Ekeke cites various ways to counter these problems, and encourage and support a wider range of people to get into the field of AI. At secondary school level, investment in long-term programs to increase enrolment of students from under-represented groups into undergraduate AI degrees should be a top priority. There also needs to be more support for the attainment of underrepresented students, particularly in maths and science at GCSE and A-level, and encouraging female students’ interest in STEM.
One way to do this is for companies to increase their support for informal curriculum and enrichment activities in STEM subjects. Google DeepMind has partnered with the Raspberry Pi Foundation to co-create Experience AI. This learning program offers free lesson plans, slide decks, worksheets and videos to address gaps in AI education, and support teachers in engaging students in the subject.
New forms of work and research experience schemes are also needed to give undergraduate students early practical exposure to research career pathways, and to help them transition to postgraduate study or gain industrial employment at the postgraduate level.
Scholarships that combine financial with pastoral support and mentoring are vital. Since 2017, Google DeepMind has supported 300 postgraduate students across 13 countries to get into the field of AI, including underrepresented regions like Africa and Latin America.
At the post-doctoral and broader research community level, more support is needed for early career researchers from underrepresented groups, especially Black researchers. Google DeepMind has partnered with UK universities to encourage these individuals to pursue post-doctorate study in AI and hopefully transition to permanent faculty positions. Ekeke explains:
That way, they can become visible academic role models and help train the next generation of diverse researchers in the field.
Foot in the door
But even when you have a foot in the door of industry or academia, it’s not always easy to progress. While it’s crucial to dedicate time and resources to educating future generations of AI leaders, that doesn’t mean ignoring other immediate issues, argues Ekeke:
If you are a Black person like me in a majority white environment, or a woman in a male-dominated environment, how can you feel safe enough to share an opinion that is different from the rest of the room? How can we ensure that the right support is there so underrepresented team members can thrive, be promoted and be valued?

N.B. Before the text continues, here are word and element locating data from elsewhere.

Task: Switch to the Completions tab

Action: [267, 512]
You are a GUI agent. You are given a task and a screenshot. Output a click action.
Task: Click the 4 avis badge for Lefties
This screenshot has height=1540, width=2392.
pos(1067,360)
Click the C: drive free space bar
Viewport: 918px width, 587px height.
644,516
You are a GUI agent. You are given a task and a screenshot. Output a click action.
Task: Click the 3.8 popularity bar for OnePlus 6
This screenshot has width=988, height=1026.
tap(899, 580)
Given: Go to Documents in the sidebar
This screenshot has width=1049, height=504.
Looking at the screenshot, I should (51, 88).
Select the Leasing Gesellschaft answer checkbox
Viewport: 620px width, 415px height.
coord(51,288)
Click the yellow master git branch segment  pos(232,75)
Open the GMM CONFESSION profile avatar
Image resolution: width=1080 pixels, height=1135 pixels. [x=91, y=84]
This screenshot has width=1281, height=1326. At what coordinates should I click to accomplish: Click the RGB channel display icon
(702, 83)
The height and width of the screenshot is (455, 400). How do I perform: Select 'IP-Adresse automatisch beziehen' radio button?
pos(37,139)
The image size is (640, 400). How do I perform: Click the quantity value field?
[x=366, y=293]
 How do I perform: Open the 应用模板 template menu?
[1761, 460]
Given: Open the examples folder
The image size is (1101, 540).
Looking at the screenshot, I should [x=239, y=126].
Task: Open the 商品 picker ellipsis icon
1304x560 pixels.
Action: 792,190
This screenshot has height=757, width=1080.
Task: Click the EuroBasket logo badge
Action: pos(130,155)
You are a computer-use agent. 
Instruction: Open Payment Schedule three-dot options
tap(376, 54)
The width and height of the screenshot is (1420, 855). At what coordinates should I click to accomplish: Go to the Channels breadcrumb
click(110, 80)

A combination of initiatives is required: inclusive meeting practices, ongoing education about stereotypes and bias, allyship training, and a review of processes that have a high impact on people and their progress, such as hiring and promotion, through the prism of equity and fairness. Ekeke adds:
Most importantly, we need to make sure that leaders, managers and every individual in the organization is accountable for change; and that diversity, equity and inclusion programs are recognized not as a side job, but as part of the work itself.
One final cautionary note from Ekeke - a fairer world won't emerge by accident and it won't happen overnight. AI for all requires a shift in thinking away from immediate returns on investment to the long-term benefits of supporting the next generation of AI leaders.